Perjalanan berikutnya Kiai Hasyim menyusun risalah al-Mawaidz, sebagai responnya terhadap banyaknya perdebatan furu’iyyah di kalangan umat Islam yang kontra produktif. Beliau memberi nasihat kepada kalangan tradisionalis, modernis, dan keduanya. Padahal ada masalah penting yang dihadapi bersama yakni adanya ordonansi Belanda yang mempersempit gerak belajar-mengajar umat Islam Indonesia. (hal. 128) Gus Kikin mengatakan bahwa penerbitan disebarluaskannya risalah ini adalah bentuk upaya penyatuan umat Islam Indonesia.

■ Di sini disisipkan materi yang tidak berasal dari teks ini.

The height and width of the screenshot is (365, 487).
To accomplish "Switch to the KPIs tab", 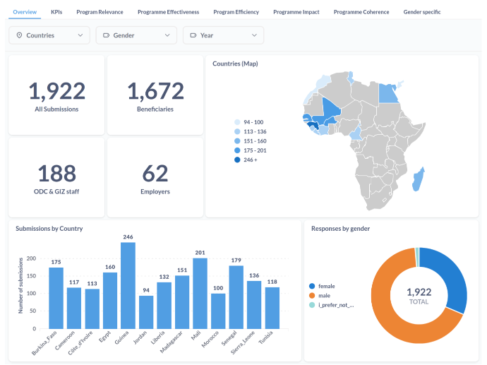I will tap(56, 12).
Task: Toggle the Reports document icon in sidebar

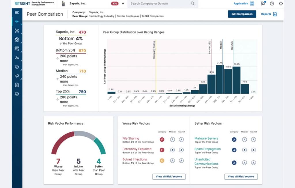Action: [x=17, y=85]
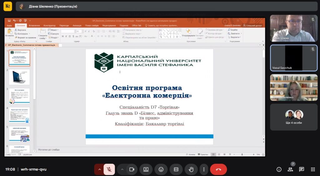This screenshot has width=320, height=176.
Task: Raise hand in the meeting
Action: click(191, 169)
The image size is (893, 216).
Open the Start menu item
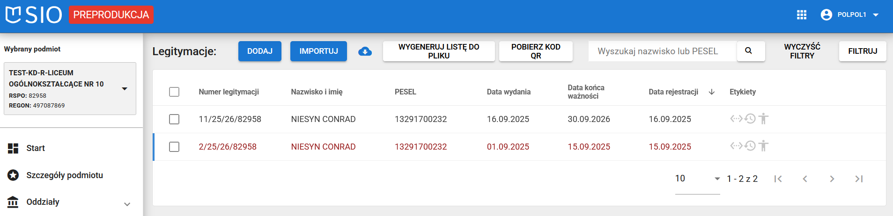click(36, 148)
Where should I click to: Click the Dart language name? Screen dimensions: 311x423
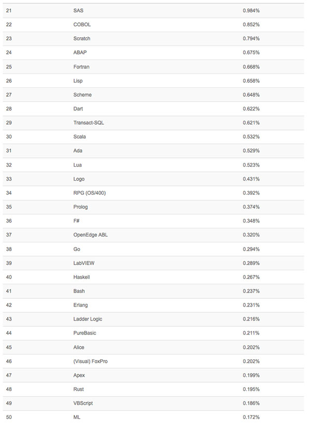[78, 109]
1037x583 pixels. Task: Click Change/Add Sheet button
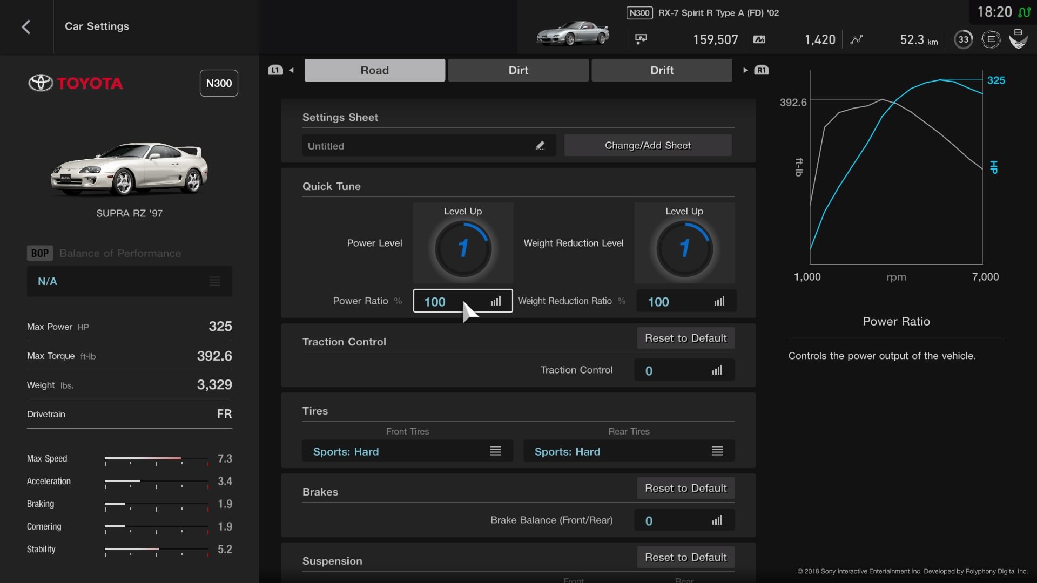(x=648, y=145)
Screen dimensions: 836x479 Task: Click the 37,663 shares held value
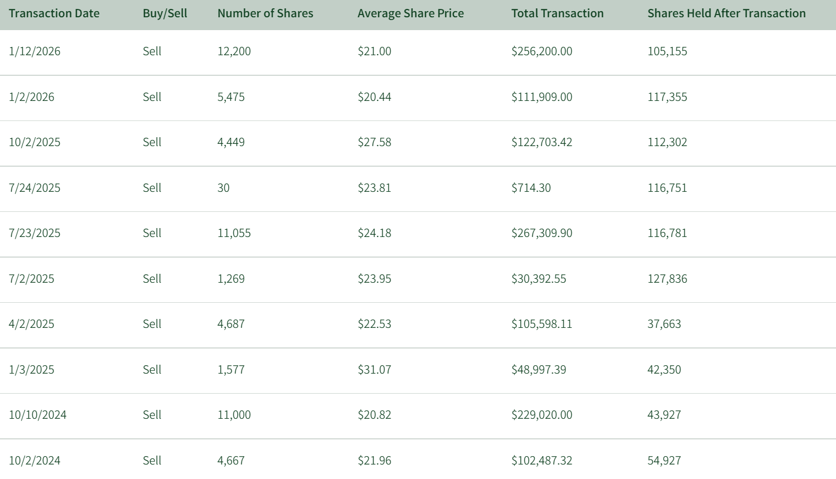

Lalu di tahun 1937 muncul MIAI sebagai representasi kesatuan umat Islam Indonesia kala itu. Berdirinya MIAI saat itu dinilai adalah buah dari usaha penyatuan Kiai Hasyim sejak janjinya di depan Multazam, pendirian pesantren, penyusunan kitab, hingga pendirian NU. Komitmen dan otoritas Kiai Hasyim terhadap upaya penyatuan umat Islam dinilai oleh Gus Kikin membuahkan hasil akan munculnya Resolusi Jihad di tahun 1945. (hal. 143)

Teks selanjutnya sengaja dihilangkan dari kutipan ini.